DOCUMENT EXTRACT below:

The health ministry forcibly shut down 74 websites from April to September that sold bogus pharmaceutical products, it has been learned.
As some counterfeit drugs can have life-threatening effects, the Health, Labor and Welfare Ministry intends to strengthen its oversight of such sites.
The ministry started monitoring relevant sites in April to prevent online sales of fake pharmaceutical items, outsourcing the task to a US company.
Under the current surveillance system, site operators are asked to take down the sites if they handle apparently counterfeit pharmaceutical products, including items with inadequate volumes of ingredients, as well as unapproved drugs.
Seventy-four sites that did not comply with the ministry's call were shut down with cooperation from Internet providers. Before April, the ministry had merely called on such operators to close their sites.
Many of the 74 sites had offered drugs for conditions like erectile dysfunction and sleep disorders.
The Pharmaceutical Affairs Law prohibits advertising the effects and brand names of pharmaceutical products that are not authorised by the government. Listing unauthorized drugs for sale on a website is regarded as advertisement under the law.
As bogus drugs have not received government approval, the ministry has deemed that the operation of sites that sell them is a violation of the law.
About 50 per cent of three pharmaceutical products for erectile dysfunction sold online were fake, according to a survey conducted from 2008 to 2009 by Pfizer Japan Inc. and three other firms.
One of the products did not include any active ingredients for the symptoms, while another contained 50 per cent more of such substances than approved drugs. Taking active ingredients beyond the approved limits can result in such side effects as headaches and nausea.
In April 2011, a man in Nara Prefecture was found to have suffered from impaired consciousness after using a bogus drug for erectile dysfunction.
Fake drugs available in Japan are believed to be produced mainly in China and other Asian countries. The number of drug imports suspended by customs surged to 736 in 2013, about 60 per cent more than in the previous year. In the first half of this year alone, the figure reached 610.
Sales of such drugs are said to have become a financial resource for crime syndicates.
The ministry is considering increasing its manpower in the area and asking the commissioned US company to assign more employees to monitor drug-selling sites.

End of DOCUMENT EXTRACT.
MATERIAL SUPPLIED below:

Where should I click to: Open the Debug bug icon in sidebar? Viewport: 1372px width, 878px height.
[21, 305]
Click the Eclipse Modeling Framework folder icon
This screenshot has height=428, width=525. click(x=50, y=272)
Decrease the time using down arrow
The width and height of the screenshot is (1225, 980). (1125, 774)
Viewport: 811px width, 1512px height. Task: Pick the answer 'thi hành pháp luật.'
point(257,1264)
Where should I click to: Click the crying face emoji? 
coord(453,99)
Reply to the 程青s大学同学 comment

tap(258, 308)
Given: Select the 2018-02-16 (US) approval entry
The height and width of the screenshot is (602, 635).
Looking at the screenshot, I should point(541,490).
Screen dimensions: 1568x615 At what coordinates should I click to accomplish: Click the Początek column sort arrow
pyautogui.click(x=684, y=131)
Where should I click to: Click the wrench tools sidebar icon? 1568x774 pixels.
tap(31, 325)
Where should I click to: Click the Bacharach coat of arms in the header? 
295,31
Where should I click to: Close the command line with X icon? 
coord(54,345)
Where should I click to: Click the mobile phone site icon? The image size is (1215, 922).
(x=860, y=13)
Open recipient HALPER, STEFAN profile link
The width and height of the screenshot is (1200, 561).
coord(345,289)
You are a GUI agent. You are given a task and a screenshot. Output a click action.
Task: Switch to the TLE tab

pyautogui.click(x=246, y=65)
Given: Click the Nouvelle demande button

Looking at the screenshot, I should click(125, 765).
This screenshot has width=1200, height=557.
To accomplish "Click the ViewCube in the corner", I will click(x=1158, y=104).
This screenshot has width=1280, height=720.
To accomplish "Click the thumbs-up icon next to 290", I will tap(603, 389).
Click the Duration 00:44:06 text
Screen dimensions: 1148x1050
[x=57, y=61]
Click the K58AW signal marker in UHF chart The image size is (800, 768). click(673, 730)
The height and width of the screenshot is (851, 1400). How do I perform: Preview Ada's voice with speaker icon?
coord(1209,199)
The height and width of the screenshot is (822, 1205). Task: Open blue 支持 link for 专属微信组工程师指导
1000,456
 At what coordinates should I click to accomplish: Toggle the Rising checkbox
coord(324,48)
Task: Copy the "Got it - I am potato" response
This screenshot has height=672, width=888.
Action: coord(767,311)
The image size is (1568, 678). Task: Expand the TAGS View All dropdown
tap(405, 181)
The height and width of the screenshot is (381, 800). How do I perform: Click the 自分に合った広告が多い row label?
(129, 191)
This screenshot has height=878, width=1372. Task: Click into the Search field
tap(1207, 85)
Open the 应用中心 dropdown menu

End of MATERIAL SUPPLIED.

> _ABOUT THIS EXERCISE_: Reproduce the passage of the report on fake drug websites that begins with the words containing "Seventy-four sites that" and ends with "close their sites.".

> _EXERCISE SOLUTION_:
Seventy-four sites that did not comply with the ministry's call were shut down with cooperation from Internet providers. Before April, the ministry had merely called on such operators to close their sites.